The Americans: Thoughts on the Season Finale

I am grateful that ‘The Americans’ does not appear to be going the way of Homeland, the most recent season of which seemed, as my Significant Other put it, to have been written by Barack Obama. For those of you who didn’t watch Homeland this season: first of all, congratulations; second of all, it revolved around a terror attack on New York City apparently committed by an Islamist but actually committed by rogue CIA agents who – naturally – got some help along the way from Mossad.

I am well aware that the left has won the culture wars and that the viewpoints espoused in movies, television and media are going to reflect this fact. But one grows weary. Heck, even my beloved Hawaii Five-0, a show I have long enjoyed because it generally avoids politics and simply shows great-looking cops shooting bad people, had an episode this season where an impending terror attack apparently planned by an Islamist was actually planned by right-wing extremists (somehow affiliated with the government and military, of course).

But ‘The Americans,’ thankfully, has resisted the urge to make communism seem benign and misunderstood. It’s too intelligent for any such nonsense. Oh, it contains its fair share of moral equivalencies, and its share of “no context given” comments: for example, when Elizabeth (as the show’s resident true believer, she is responsible for many silly and baseless assertions) points out that the US can’t be trusted because they are the only country to have used a nuclear weapon. Er, yes, but, you know, some context would be useful here.
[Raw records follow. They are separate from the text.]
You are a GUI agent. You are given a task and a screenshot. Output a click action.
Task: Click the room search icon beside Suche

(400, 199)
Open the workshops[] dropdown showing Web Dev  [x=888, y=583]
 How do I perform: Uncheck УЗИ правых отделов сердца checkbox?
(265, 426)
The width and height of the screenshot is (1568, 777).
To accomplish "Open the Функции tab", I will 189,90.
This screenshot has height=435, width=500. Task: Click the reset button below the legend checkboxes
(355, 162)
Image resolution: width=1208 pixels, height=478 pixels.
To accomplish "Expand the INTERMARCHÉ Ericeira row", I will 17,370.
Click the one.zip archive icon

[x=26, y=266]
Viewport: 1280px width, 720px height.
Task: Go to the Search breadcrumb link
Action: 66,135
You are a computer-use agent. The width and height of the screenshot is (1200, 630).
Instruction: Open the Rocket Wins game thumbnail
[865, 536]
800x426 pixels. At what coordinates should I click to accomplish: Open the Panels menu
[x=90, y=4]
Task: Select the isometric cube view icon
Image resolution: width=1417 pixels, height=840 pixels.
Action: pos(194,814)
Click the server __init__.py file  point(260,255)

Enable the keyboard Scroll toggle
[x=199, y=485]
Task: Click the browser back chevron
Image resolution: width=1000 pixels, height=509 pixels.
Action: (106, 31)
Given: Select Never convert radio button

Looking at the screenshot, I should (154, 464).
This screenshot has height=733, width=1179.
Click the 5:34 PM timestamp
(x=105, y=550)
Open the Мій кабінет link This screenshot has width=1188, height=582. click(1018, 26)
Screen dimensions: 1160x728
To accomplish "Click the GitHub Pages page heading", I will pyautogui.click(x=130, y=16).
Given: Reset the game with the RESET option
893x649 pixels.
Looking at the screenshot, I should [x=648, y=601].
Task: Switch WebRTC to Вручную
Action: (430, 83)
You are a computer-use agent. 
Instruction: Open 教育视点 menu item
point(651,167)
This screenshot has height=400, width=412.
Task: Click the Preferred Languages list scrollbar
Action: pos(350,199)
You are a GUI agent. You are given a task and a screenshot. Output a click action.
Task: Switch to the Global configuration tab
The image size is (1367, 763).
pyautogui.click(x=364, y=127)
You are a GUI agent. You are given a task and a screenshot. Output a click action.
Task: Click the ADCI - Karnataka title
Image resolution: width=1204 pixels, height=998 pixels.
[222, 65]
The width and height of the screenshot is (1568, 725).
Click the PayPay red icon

It wasn’t as though Harry Truman got up one morning and said, “Oh heck, I’d like to nuke someone peaceful and kind today.”

In fact, Elizabeth, with her endless yammering about “justice” and constantly using her interpretation of that word to justify terrible acts, reminds me a lot of the social justice bullies of today. You can draw a line, I believe, from her 1980s-Soviet-totalitarian-bromides to today’s fascism of the left (and make no mistake, it is fascism). And I mean, you can draw that line in real life. I refer here to those lefties who are – and who have long been — pathologically anti-Western.

Enough about such clowns – let’s get to this season of ‘The Americans.’ It has had as its theme, food – the want of the USSR, the excesses of the US. Philip, who way back in the first season was talking about defecting, makes a comment about how the endless fields of wheat in Kansas (where he and Elizabeth are on a mission) remind him of home. “Why,” he asks, “can’t we feed our own people?”

This is an excellent question. The series’ writers have constructed storylines around corruption in the USSR as the main reason for the food shortages. On a micro-scale, yes, that may have been the case. But, of course, the macro-picture, the main reason the USSR could not feed its own people, was that it did not have a free market. So far, this has not been clearly articulated in the show, but at least the writers of ‘The Americans’ have moved away from the absurd notion – hinted at early on in the season — that the United States was planning to try and starve the Soviets (or any other people). One of the best moments this season was when the Jennings realized the US was not only not trying to starve everyone, but rather, was trying to feed everyone. Anyone who knows America and American idealism would not be surprised by that. As my Significant Other said, as we watched that episode, “Twenty years in America and Philip and Elizabeth don’t know America at all.”

They really don’t. (Not to mention that it was their own government that had deliberately starved people in the past.) They will be in for quite a surprise when/if they return home. Gabriel, I think, is beginning to understand one thing about America – it has already won the Cold War. That is how I interpreted the scene where Gabriel visits the Lincoln Memorial before announcing that he has decided to leave. He knows the Soviet jig is up-ski.

Oleg has already returned home, and is getting his own share of surprises: seeing how messed up the food situation is; seeing the embedded corruption; hearing colleagues say matter-of-factly that they have to send someone to prison for ‘treason’ even though all that person did was tell the truth about something or voice a political opinion. But his biggest surprise is learning that his mother had been in a gulag after the war.

Philip has his own revelation about the gulags this season, when he discovers — from Gabriel — that his father had been a guard in one. It causes Philip to view his childhood memories differently: those boots his father brought home one night, for example, were they stolen from a prisoner?

So I tip my hat to the show’s writers and creators…but one cannot stop celebrities from being morons, can one? Alison Wright, who so magnificently gave us the tragedy of Martha, revealed herself in an interview to be not so magnificent when it comes to political/historical analysis. In this interview, she claims – referring to the execution of Nina Sergeevna Krilova on the show – that the Soviets were more ‘humane’ than we (i.e., the United States) about such things because they just snuck up beyond you and shot you in the head. Whereas, you know, we put you on death row and make you wait.

Well, yeah, but we also give you a lawyer, an appeal system that is not a joke and that doesn’t amount to a kangaroo court, and plus, we have the added bonus of actually having to prove our charges against you! Fairly certain that makes us more humane.

Gosh, maybe Martha belongs in the Soviet Union after all.